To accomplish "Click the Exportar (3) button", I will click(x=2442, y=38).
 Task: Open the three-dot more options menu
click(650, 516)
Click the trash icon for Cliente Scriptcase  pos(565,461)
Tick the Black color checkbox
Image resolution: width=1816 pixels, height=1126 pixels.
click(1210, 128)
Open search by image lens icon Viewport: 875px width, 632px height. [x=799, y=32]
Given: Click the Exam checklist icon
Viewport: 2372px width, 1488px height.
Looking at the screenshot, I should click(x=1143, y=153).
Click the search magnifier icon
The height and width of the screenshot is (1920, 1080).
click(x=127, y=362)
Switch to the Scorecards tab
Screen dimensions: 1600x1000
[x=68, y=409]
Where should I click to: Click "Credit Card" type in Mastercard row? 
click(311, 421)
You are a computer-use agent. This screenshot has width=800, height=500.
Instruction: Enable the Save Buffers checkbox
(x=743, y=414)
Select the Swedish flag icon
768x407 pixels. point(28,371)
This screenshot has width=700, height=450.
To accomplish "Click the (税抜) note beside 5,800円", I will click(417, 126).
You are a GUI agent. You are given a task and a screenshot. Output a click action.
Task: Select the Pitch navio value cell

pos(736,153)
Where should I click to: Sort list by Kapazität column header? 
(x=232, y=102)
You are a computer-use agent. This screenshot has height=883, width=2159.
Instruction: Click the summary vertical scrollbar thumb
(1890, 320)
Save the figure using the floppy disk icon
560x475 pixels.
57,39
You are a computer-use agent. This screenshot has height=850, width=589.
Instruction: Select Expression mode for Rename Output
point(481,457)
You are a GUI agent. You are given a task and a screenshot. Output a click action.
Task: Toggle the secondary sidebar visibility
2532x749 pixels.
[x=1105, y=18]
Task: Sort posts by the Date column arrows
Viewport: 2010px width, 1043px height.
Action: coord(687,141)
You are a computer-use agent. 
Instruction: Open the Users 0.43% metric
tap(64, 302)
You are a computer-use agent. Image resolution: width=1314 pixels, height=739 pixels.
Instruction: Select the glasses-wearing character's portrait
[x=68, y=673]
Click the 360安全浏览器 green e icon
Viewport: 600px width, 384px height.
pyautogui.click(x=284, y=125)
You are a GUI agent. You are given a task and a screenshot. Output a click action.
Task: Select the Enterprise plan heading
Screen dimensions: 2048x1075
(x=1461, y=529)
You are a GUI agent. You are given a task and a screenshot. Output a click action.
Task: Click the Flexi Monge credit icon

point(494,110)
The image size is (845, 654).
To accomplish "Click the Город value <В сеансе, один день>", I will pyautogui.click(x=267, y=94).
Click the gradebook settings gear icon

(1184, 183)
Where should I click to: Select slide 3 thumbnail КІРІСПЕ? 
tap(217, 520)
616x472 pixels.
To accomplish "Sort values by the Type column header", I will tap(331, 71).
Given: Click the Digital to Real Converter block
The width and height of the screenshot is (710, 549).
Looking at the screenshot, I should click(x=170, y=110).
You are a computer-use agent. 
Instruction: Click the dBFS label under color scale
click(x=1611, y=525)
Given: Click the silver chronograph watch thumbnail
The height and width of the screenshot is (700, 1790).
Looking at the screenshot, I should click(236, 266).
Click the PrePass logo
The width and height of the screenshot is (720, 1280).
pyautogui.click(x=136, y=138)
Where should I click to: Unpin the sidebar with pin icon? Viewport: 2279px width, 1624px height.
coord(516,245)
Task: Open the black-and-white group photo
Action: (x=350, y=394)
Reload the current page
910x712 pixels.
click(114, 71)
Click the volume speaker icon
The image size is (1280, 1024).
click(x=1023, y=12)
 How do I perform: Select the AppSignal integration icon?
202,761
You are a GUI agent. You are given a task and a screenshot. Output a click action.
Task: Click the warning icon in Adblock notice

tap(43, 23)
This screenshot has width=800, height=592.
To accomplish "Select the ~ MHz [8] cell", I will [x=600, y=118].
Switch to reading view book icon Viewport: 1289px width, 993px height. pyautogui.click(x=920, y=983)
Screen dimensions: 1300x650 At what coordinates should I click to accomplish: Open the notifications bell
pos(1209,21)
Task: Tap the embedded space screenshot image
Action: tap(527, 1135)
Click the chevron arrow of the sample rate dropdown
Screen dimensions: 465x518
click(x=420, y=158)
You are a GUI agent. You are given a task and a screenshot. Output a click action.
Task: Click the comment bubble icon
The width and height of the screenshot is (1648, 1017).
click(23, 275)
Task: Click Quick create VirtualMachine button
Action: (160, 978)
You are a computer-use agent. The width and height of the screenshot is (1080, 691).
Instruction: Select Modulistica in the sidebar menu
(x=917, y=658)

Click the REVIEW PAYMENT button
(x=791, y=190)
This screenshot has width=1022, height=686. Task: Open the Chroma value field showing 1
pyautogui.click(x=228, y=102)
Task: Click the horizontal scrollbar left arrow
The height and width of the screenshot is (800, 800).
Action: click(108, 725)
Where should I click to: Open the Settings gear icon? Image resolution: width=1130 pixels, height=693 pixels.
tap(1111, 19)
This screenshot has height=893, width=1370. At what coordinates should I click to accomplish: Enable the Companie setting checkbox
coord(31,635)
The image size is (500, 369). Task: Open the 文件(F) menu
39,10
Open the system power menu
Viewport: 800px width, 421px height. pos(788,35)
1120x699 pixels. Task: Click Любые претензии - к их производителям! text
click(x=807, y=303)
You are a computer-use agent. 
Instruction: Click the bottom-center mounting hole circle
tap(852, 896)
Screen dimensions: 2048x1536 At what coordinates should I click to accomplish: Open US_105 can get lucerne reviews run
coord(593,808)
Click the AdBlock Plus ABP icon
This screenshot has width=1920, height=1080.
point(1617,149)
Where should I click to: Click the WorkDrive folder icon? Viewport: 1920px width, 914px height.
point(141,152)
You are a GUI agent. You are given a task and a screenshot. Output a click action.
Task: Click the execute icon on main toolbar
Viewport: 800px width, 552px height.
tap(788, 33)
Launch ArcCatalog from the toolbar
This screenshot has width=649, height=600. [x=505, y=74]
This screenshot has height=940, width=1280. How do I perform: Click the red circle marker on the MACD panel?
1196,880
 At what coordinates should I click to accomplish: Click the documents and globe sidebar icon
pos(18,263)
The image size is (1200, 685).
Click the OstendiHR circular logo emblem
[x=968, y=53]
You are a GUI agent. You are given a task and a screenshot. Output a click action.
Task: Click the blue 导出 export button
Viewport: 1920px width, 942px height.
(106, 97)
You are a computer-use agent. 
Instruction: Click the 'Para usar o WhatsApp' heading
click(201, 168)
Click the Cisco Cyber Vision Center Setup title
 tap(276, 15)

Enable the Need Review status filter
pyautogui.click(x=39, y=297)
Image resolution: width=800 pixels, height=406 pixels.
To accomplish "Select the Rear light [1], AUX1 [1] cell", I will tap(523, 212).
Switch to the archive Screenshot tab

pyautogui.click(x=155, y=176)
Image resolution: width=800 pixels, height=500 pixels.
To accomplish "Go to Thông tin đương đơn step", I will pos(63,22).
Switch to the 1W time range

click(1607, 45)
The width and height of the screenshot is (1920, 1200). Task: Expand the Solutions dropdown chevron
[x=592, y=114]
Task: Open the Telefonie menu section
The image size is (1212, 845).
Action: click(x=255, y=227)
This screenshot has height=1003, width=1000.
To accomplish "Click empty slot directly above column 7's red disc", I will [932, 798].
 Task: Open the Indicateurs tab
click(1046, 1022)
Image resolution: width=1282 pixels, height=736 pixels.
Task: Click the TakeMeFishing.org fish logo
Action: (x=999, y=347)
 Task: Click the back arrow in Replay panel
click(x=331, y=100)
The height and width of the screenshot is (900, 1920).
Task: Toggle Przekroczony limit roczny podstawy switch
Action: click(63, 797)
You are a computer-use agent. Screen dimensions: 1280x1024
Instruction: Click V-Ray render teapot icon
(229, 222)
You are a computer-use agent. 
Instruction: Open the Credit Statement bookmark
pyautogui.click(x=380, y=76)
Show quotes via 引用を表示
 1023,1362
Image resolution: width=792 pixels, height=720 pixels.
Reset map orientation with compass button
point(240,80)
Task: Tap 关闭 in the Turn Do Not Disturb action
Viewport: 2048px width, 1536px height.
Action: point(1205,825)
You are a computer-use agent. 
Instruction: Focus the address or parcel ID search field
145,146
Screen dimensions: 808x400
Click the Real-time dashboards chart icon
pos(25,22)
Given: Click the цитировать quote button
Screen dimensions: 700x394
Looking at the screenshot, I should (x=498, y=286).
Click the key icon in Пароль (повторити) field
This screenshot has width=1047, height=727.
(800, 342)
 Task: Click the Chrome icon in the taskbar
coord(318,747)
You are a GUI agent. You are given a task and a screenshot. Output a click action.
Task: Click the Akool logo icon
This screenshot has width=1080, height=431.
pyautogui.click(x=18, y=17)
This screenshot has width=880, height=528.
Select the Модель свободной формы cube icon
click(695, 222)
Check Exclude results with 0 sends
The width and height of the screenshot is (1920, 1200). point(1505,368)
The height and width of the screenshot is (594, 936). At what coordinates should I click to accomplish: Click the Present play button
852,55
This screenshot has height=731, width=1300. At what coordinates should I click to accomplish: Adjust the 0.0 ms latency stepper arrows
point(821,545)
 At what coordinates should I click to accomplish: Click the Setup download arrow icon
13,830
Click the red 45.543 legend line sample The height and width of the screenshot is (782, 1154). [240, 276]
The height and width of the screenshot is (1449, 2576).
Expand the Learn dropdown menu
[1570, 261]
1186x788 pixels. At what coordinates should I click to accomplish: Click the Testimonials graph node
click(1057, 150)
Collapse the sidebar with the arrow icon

——————

Please put the lines of the listing into a numbered list, starting at the line that contains "Task: Open the Telefonie menu section" and ending at the line that contains "Action: click(63, 797)", with blank lines left out.

1. Task: Open the Telefonie menu section
2. The image size is (1212, 845).
3. Action: click(x=255, y=227)
4. This screenshot has height=1003, width=1000.
5. To accomplish "Click empty slot directly above column 7's red disc", I will [932, 798].
6.  Task: Open the Indicateurs tab
7. click(1046, 1022)
8. Image resolution: width=1282 pixels, height=736 pixels.
9. Task: Click the TakeMeFishing.org fish logo
10. Action: (x=999, y=347)
11.  Task: Click the back arrow in Replay panel
12. click(x=331, y=100)
13. The height and width of the screenshot is (900, 1920).
14. Task: Toggle Przekroczony limit roczny podstawy switch
15. Action: click(63, 797)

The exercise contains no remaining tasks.